NBA commissioner Adam Silver reportedly said his league would, “love to lead the way,” by re-starting play, but first public health officials needed to signal an, “all clear.” That’s a diplomatic way of saying in a presidential teleconference what the NFL’s chief medical officer, Dr. Allen Sills, told NFL.com last week.

“As long as we’re still in a place where when a single individual tests positive for the virus that you have to quarantine every single person who was in contact with them in any shape, form or fashion, then I don’t think you can begin to think about reopening a team sport,” Stills said. “Because we’re going to have positive cases for a very long time.”

That’s not just sobering to hear and painful to consider. It’s smacks of the truth. It’s not even time to think of going back to games right now. Sports executives know this best of all. They’re at the back of the line of importance. They’ll serve a purpose someday, of course. It’s to tell us life is back to normal when it’s ready to get back there.

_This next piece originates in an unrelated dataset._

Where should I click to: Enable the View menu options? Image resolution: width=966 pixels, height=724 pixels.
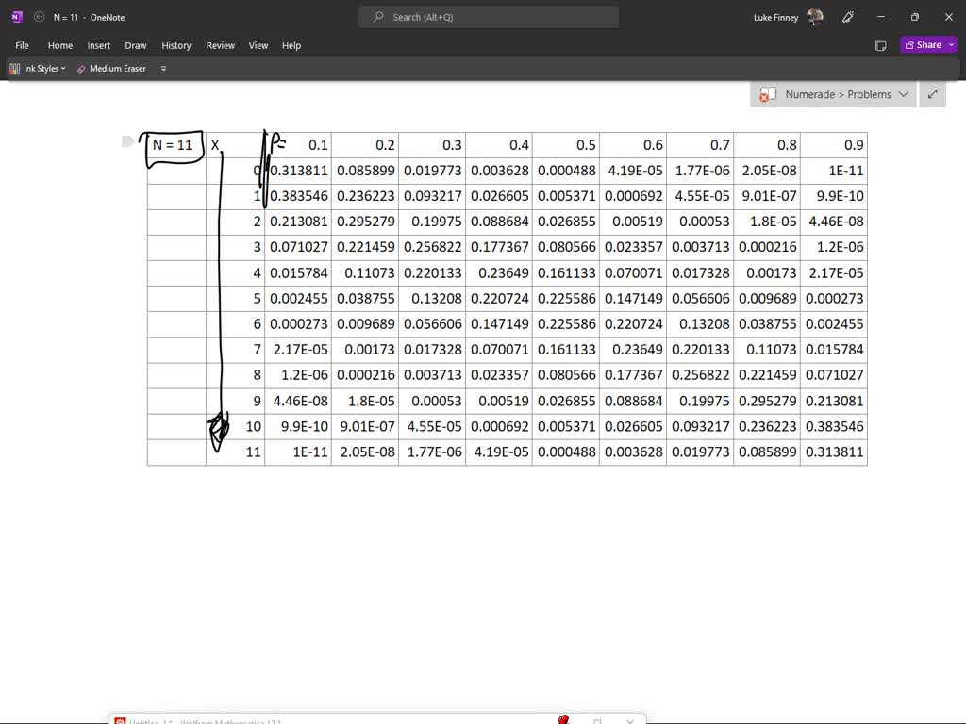coord(258,44)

Maybe that’s August. Maybe it’s a year from August. Who knows? Think of it: Is anyone ready to consider sitting in a full basketball arena or packed football stadium with this virus on the loose?

Anyone at all?

We’re not on some scoreboard clock in this. The virus will tell us, as Dr. Anthony Fauci keeps reminding us, even as doctors and nurses battle on the front lines and most of us stay at home on the back lines.

Sports is helping as it can. The New England Patriots team plane flew a million surgical masks from China to Boston and New York. The Miami Dolphins and Miami Marlins lent their stadiums for drive-up testing. Stars like New Orleans quarterback Drew Brees gave $5 million toward relief.

Alabama Gov. Kay Ivey also dangled the prize of football to fans, like a parent to a child, while issuing a stay-at-home order. “If you’re eager for a fall football season coming up, what we’re doing today gives us a better chance of being able to do that as well,” Ivey said.

The Most Valuable Player of the next sports season isn’t a quarterback or point guard or outfielder. It’s the doctors who invent a vaccination. It’s the medical team that allows games to return to normal.

Until then, even the NFL’s medical chief says it’s hard to see games returning to normal. The NFL draft is the perfect sports event in the time of coronavirus. No crowds. No games. Team executives can stay in their homes and call in picks to be read aloud over the television.

Can we stretch the draft into a week to supply us with a diversion? Maybe two weeks with nothing else on the horizon?

The president keeps going through false timelines here. He said all through February the virus was contained. Then how he wanted to be back to normal by Easter. Now August is floated as a possible return of our games.

We all hope that’s the case. But we don’t need fluffed-up timelines right now. We need honesty, medical facts and optimism that we’ll get to the other side of this. As we will.

Someday that will mean getting back to a sports event to enjoy a game, cherish a good moment and pretend it’s important. But let’s not play pretend. Let’s sit in our homes cheering for some MVP to emerge and let sports happen again.